One site blocked 40,000 adverts in just five months.
Pets4Homes said Staffordshire bull terriers, pomeranians, labradors and golden retrievers were the breeds most commonly the subject of blocked adverts. Puppies were up for sale unethically or offered in adverts likely to be fraudulent.
Puppies.co.uk described an “exponential” increase of suspicious adverts which saw them remove up to 200 adverts per week. A spokesman said: “[Blocking suspicious adverts] was a significant makeup of the working week.”
In April, the Government introduced Lucy’s Law – named after a puppy who was rescued by Warwickshire owner Lisa Garner after she was sold in a problem puppy farm.
It tightened controls on puppy breeders, meaning buyers can only purchase a puppy from the place they were born or a reputable rehoming centre.
But many supposed sellers ignore this.
And others offer puppies using fake pictures, taking the money but not handing over a dog. Many scams are carried out by organised criminals abroad.

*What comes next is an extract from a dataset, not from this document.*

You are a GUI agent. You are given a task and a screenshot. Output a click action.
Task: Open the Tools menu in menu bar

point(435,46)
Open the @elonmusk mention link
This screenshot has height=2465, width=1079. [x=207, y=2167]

The RSPCA is concerned even the new rules still allow breeders abroad to have a certificate to sell puppies as long as they are licensed to breed in their home country.

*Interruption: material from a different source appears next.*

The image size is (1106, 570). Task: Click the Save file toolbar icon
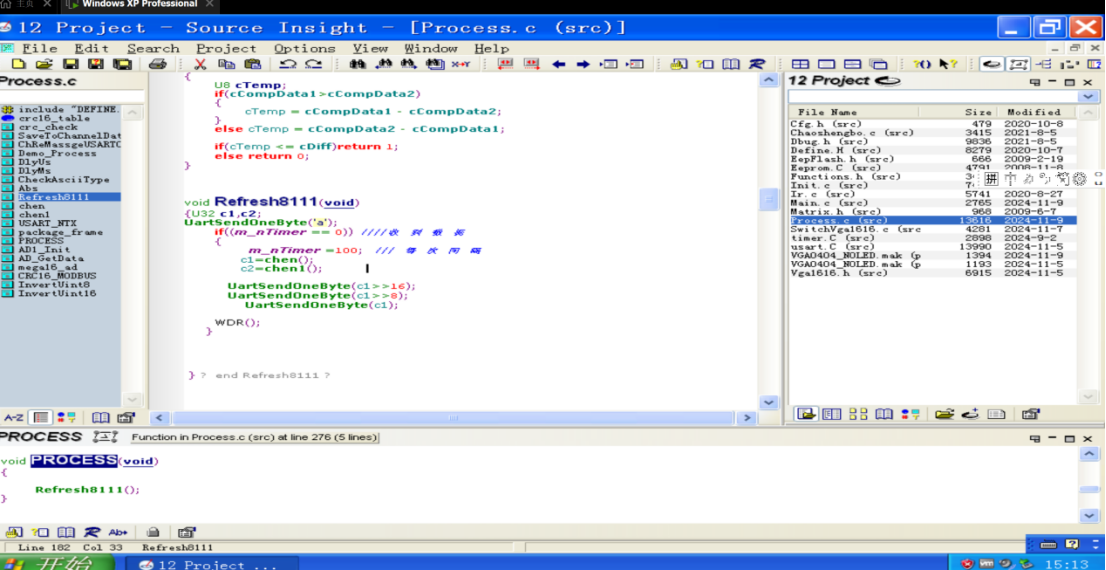pyautogui.click(x=71, y=64)

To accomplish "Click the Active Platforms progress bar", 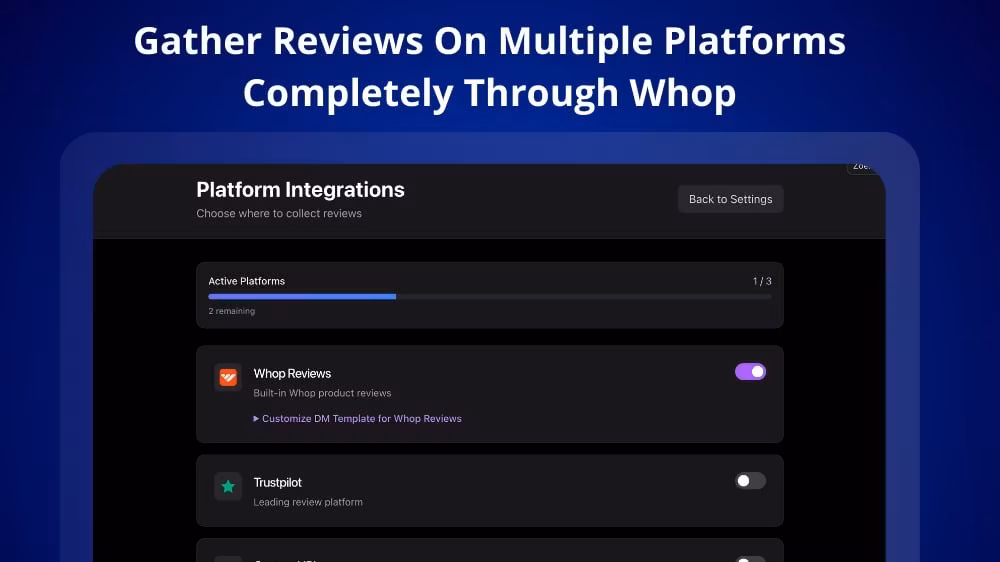I will 489,297.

“There is no way of checking the conditions these puppies are kept in, some of which are detrimental to long-term health,” the charity said.
Pets4Homes now cross-checks IP addresses to prove vendors behind adverts live in the UK and at the address listed on their account.
But chief Axel Lagercrantz says the issue of fraudulent puppy sales is so persistent, his company introduced a safety deposit system to stop buyers paying until a puppy is delivered.
He said: “Our concern is that a significant proportion of the suspicious adverts we stop are still being utilised by would-be scammers in less regulated corners of the internet.”